# Text:
+++++

A further parameter, the LTP gain is also calculated by the LTP calculation module and is closely related to the fundamental periodicity of the speech signal. The LTP gain is an important parameter used to give a natural representation of the speech. Voiced speech segments have especially strong long-term correlation. This correlation is due to the vibrations of the vocal cords, which usually have a pitch period in the range from 2 to 20 ms.
The fixed code book excitation module 209 calculates the excitation signal, which represents the input to the LPC filter. The excitation signal is a set of parameters represented by innovation vectors with a fixed codebook combined with the LTP parameter. In a fixed codebook, algebraic code is used to populate the innovation vectors. The innovation vector contains a small number of nonzero pulses with predefined interlaced sets of potential positions. The excitation signal is sometimes referred to as algebraic codebook parameter.

+++++

# Recorded information:
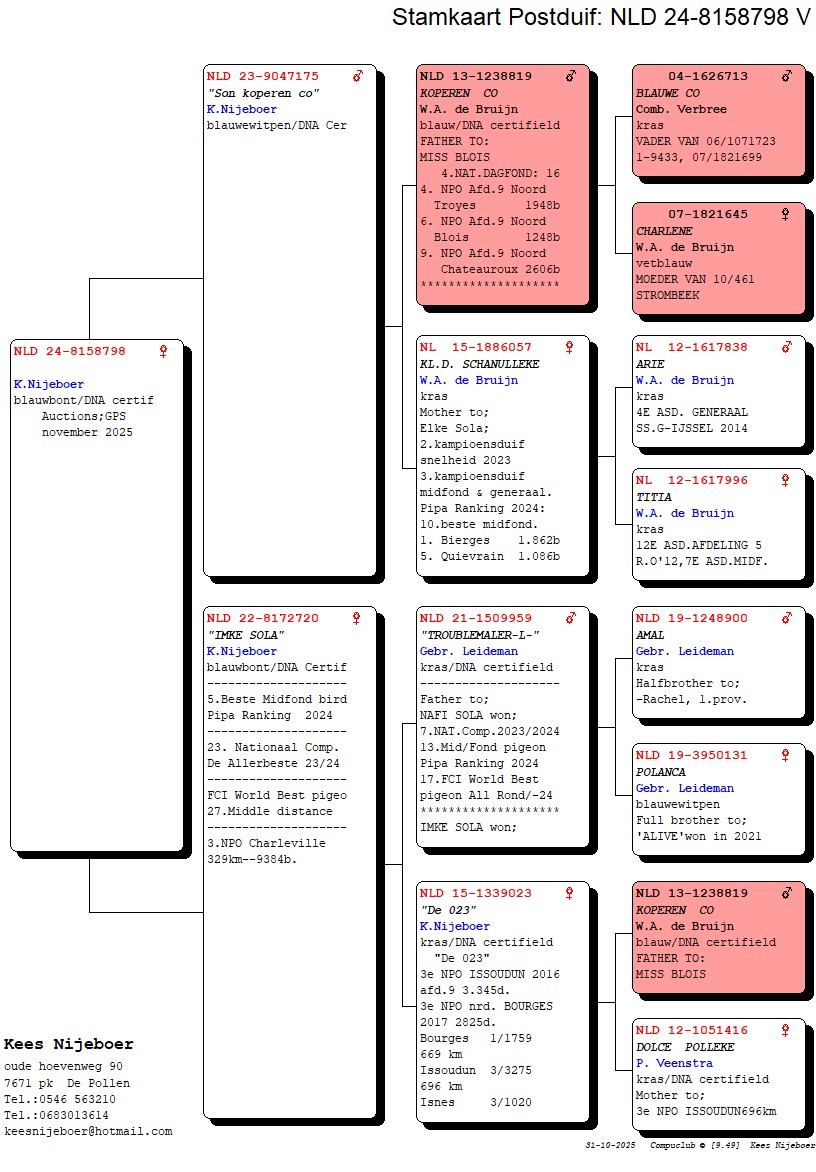The height and width of the screenshot is (1172, 816).
Task: Click the male symbol on NLD 23-9047175 card
Action: coord(357,76)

+++++

# Goal:
Reproduce the speech-coding text above, on LTP gain and fixed codebook excitation, word for word and in full.

# The answer:
A further parameter, the LTP gain is also calculated by the LTP calculation module and is closely related to the fundamental periodicity of the speech signal. The LTP gain is an important parameter used to give a natural representation of the speech. Voiced speech segments have especially strong long-term correlation. This correlation is due to the vibrations of the vocal cords, which usually have a pitch period in the range from 2 to 20 ms.
The fixed code book excitation module 209 calculates the excitation signal, which represents the input to the LPC filter. The excitation signal is a set of parameters represented by innovation vectors with a fixed codebook combined with the LTP parameter. In a fixed codebook, algebraic code is used to populate the innovation vectors. The innovation vector contains a small number of nonzero pulses with predefined interlaced sets of potential positions. The excitation signal is sometimes referred to as algebraic codebook parameter.